Last summer, the high profile Makro Properties case made a mockery of the de minimis principle of business rates. The firm successfully argued that a pallet of documents which covered just 0.2% of the floor space of a warehouse was sufficient to claim occupation, and therefore exercise rights under the existing EPR relief legislation.

In an unrelated case, the Oyston Angel charitable trust successfully argued under Section 45A of the Local Government Finance Act that, as its tenancy agreement with the owners of Oyston Mill expressly stated that the charity was responsible for business rates and excluded the sub-letting of space for non-charitable use, any empty units at the Mill under licence to the Trust ought to be zero-rated for rating purposes.

Technological occupation approved

There have also been a number of recent cases involving the use of Bluetooth short-wave mobile phone messaging services which employ small amounts of office space close to busy commercial centres. The services push marketing messages to mobile phone users as they roam nearby. In the most recent case, which is heading for the High Court in June, the owners of a building in Sunderland rented an office to a Bluetooth service provider for six weeks at a peppercorn rent. The service provider set-up a Bluetooth server on a windowsill and proceeded to deliver its service. On receipt of an EPR demand from the city council, the owners of the property successfully argued before a magistrate that the property was occupied.

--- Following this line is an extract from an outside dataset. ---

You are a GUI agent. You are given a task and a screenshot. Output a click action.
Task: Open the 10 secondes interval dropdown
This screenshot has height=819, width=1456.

Finding in favour of the owners, the magistrate absolutely rejected the council’s claim that ‘substantial use’ of the property was an occupying criterion, and accepted that the four recognised criteria for occupation had been met:

  • Actual occupation
  • Exclusive occupation
  • Beneficial occupation
  • Non-transient occupation

Businesses taunt the government over loopholes

Such cases illustrate that business rates appear to be unable to keep up with the application of new technology and the evolution of commercial business models. Further, the government’s rhetoric on the closure of business tax loopholes remains a paper tiger, succeeding only in further distancing businesses from actively supporting policy goals.

In a perverse role-reversal, local authorities are now just as likely to be seeking to prove non-occupation in the courts as they are to be seeking to prove occupation. They, and the government, cannot reasonably expect to win both sides of this argument.


This article is part of the spring 2013 edition of Rating in Brief.